The first analysis of a key atmospheric pollutant obtained from the Atmospheric Infrared Sounder, or AIRS, instrument on NASA's Aqua satellite is shedding new light on how natural and human-produced pollutants can have wide-reaching effects on the health of our global village. The AIRS instrument has been making highly accurate measurements of air temperature, humidity, clouds, and surface temperature since 2002, but recently scientists have been able to gain valuable new information on key trace gases by taking advantage of AIRS large number of spectral channels.

Scientists from NASA, the National Oceanic and Atmospheric Administration and the University of Maryland Baltimore County analyzed AIRS data on carbon monoxide levels in Earth's lower atmosphere, or troposphere, over eight days in September 2002. Carbon monoxide is a major precursor for the formation of tropospheric ozone, a very unhealthy pollutant. The results, published in the journal Geophysical Research Letters, demonstrate the promise AIRS holds over the course of its seven-year lifetime for helping scientists better understand how carbon monoxide is formed, transported globally and interacts with other chemicals to affect global air quality.

In collaboration with Professor Wallace McMillan at the University of Maryland Baltimore County and the Joint Center for Earth Systems Technology, as well as Dr. Chris Barnet at the National Oceanic and Atmospheric Administration's National Environmental Satellite, Data and Information Service, the scientists focused on a major South American fire event that took place September 22 to 29, 2002 as was detected from space by NASA's Moderate Resolution Imaging Spectroradiometer, or MODIS, instruments on NASA's Terra and Aqua spacecraft. While some of the individual fires occurring during the event were started by natural sources, the majority were caused by human-produced biomass burning, a commonplace land clearing practice during the dry season in the Southern Hemisphere every September and October. One result of these fires was the generation of a large plume of carbon monoxide that drifted across the Atlantic and Africa and reached as far as the southern Indian Ocean. Other Southern Hemisphere fires occurring at the same time in Africa and Borneo likely added to the CO plume. The AIRS CO data reveal a similar pattern of carbon monoxide global transport as had previously been detected during NASA's Transport and Atmospheric Chemistry near the Equator-Atlantic and Southern African Regional Science Initiative field experiments in 1992.

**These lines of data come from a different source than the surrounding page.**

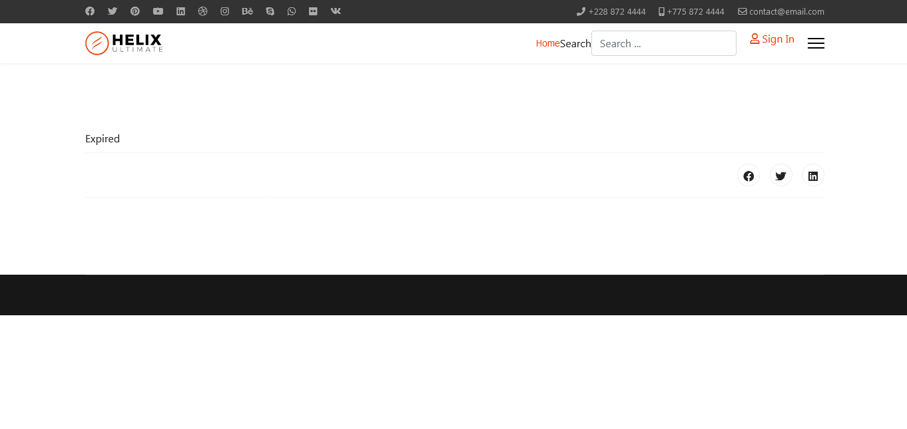907x429 pixels.
Task: Open WhatsApp from the top bar
Action: coord(292,11)
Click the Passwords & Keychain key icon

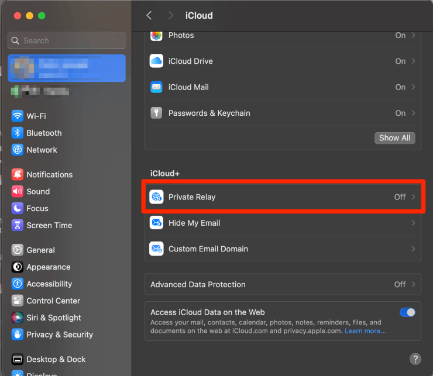click(156, 113)
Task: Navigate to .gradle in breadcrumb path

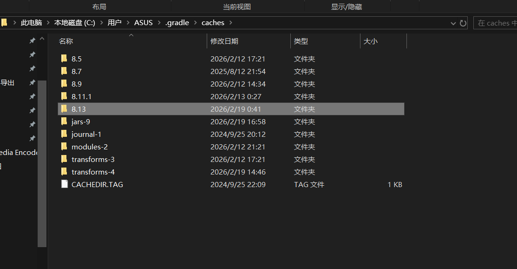Action: (x=177, y=22)
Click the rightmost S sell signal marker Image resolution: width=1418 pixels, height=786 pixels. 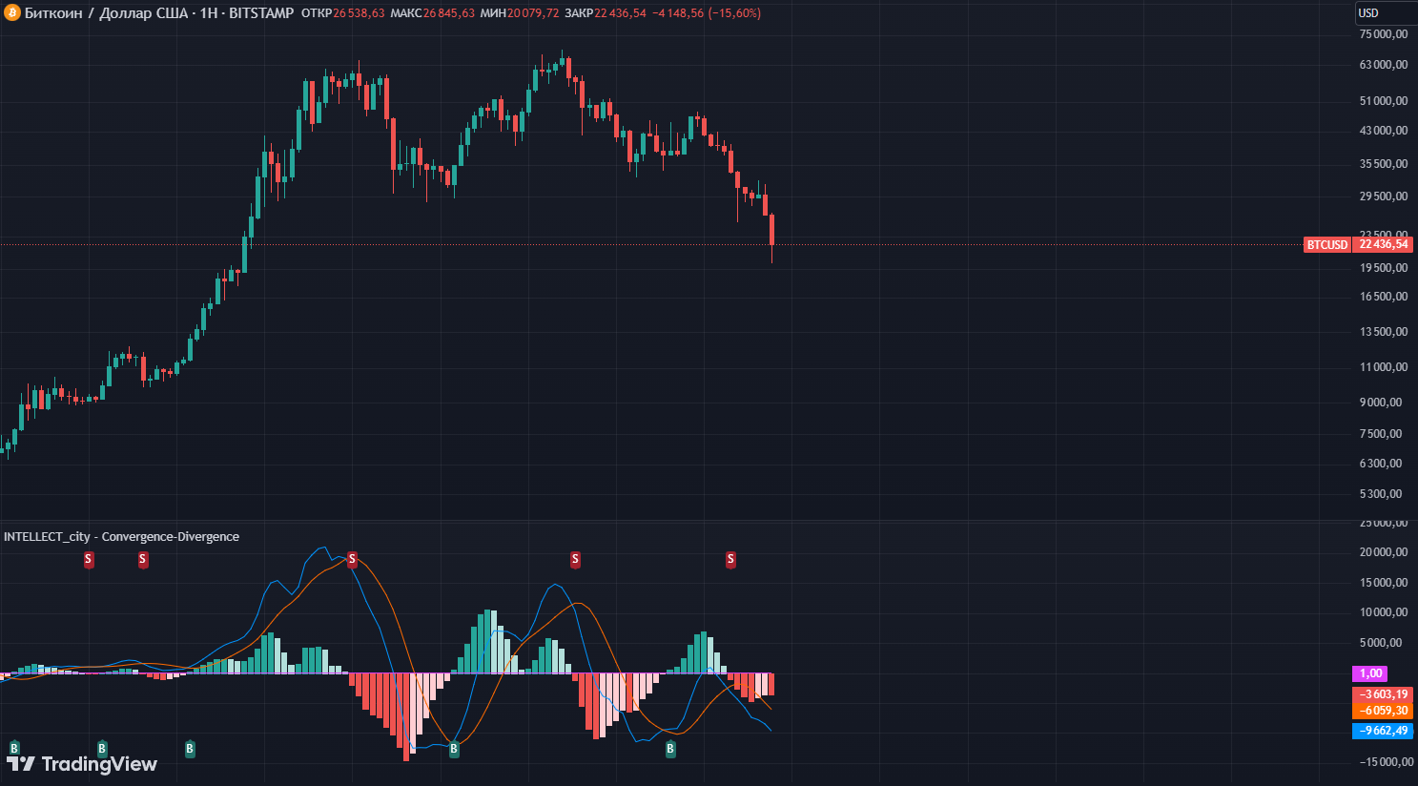point(730,560)
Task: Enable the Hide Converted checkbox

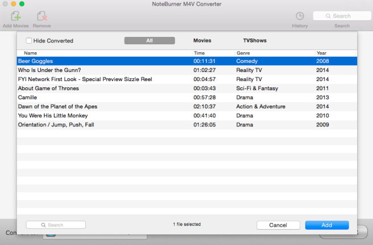Action: 29,41
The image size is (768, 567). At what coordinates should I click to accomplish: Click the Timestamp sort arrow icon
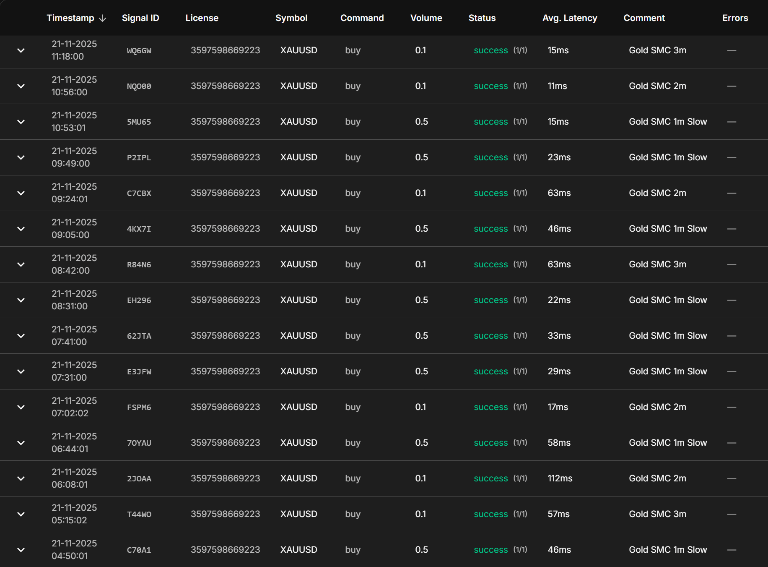102,18
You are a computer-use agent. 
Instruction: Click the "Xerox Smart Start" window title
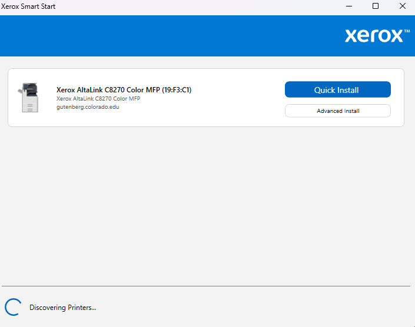click(x=28, y=6)
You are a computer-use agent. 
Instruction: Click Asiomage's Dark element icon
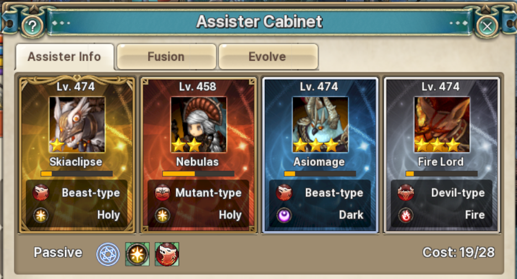coord(284,215)
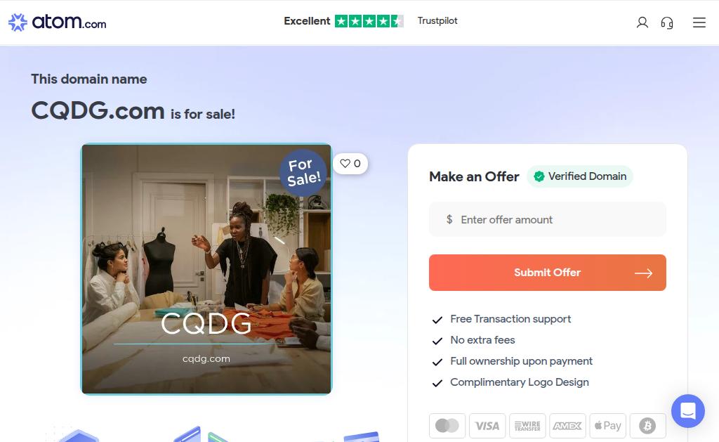Go to atom.com logo home
Viewport: 719px width, 442px height.
(58, 22)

Meanwhile, in the Northern Hemisphere, AIRS detected elevated carbon monoxide values over central and eastern Siberia, the northern Pacific Ocean and along the coast of southeast Asia, that could be ascribed to biomass burning, long-range transport and industrial and domestic fuel sources, respectively. Enhanced carbon monoxide values in southern Siberia resulted from a large number of fires stretching into northern Mongolia. The subsequent AIRS daily maps tracked this carbon monoxide feature as it moved to the east, ending up off the west coast of northern North America. The sparse number of fires counted by MODIS over southeast Asia suggests the carbon monoxide plume stretching from there to the east across the Pacific Ocean originated from industrial and domestic biofuel sources.

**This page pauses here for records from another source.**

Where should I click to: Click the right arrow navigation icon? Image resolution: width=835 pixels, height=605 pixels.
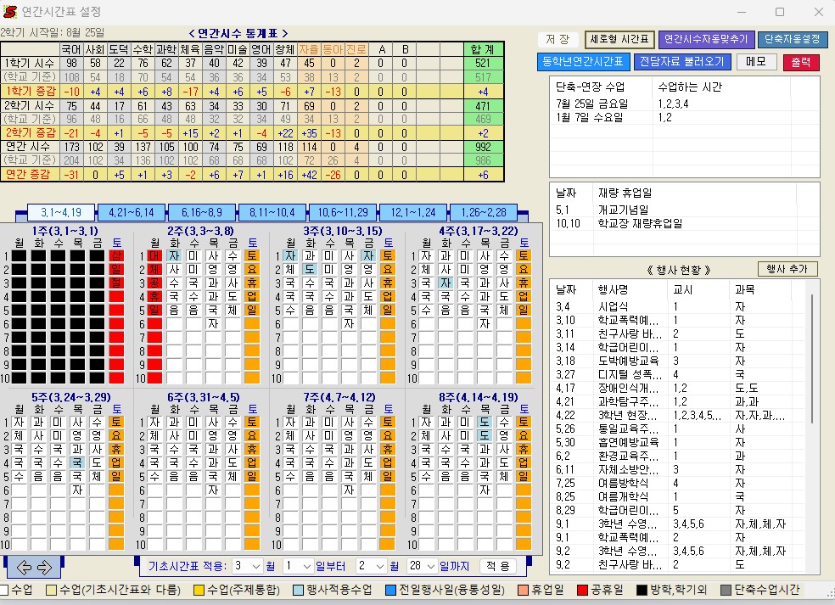[x=45, y=567]
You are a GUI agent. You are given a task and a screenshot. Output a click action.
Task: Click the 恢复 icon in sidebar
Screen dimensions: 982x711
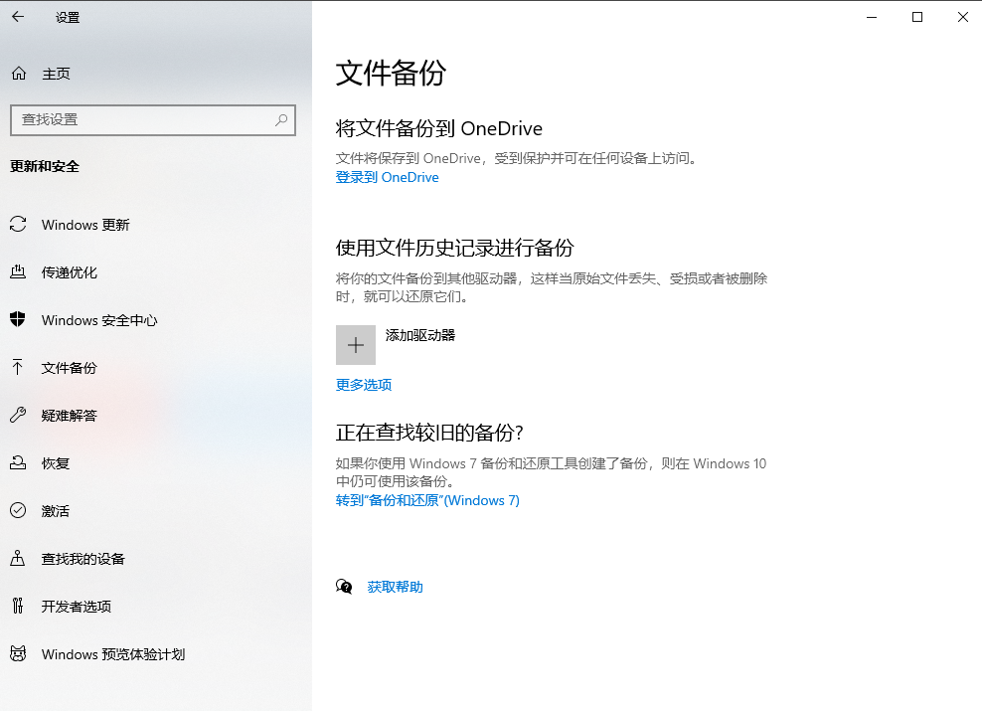pyautogui.click(x=18, y=463)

The study showed the global transport of carbon monoxide was highly influenced by atmospheric conditions over and downwind from pollution sources. Pollutants released at an atmospheric pressure of 700 millibars over the South American fires moved to higher altitudes and were rapidly transported west and south past Africa and on to the Indian Ocean. However, pollutants that were released at a lower atmospheric pressure of 500 millibars were recirculated within the South Atlantic and transported up to an atmospheric pressure of 300 millibars.

"Never before have such detailed views of a tropospheric trace gas, other than water, been available on a daily basis," writes Dr. McMillan. "AIRS represents a significant evolutionary advance in satellite trace gas remote sensing. For the first time, we will be able to monitor the daily changes in the globe-encircling transport of biomass burning emissions heretofore seen only in computer models."

On a global basis, nearly 50 percent of carbon monoxide emissions originate from human-produced sources, with the remainder resulting from biomass burning and oxidation of naturally occurring volatile hydrocarbons, said Dr. McMillan. "Carbon monoxide levels can be viewed as indicative of the state of Earth's carbon cycle and global climate change," McMillan said. "In addition, carbon monoxide has a one- to three-month lifetime in the troposphere, making it an excellent way to track motions of the atmosphere and the variability of pollution sources. As a precursor for the formation of tropospheric ozone and smog, global carbon monoxide observations from AIRS and other NASA instruments are crucial for modeling tropospheric chemistry and assessing the overall health of our atmosphere."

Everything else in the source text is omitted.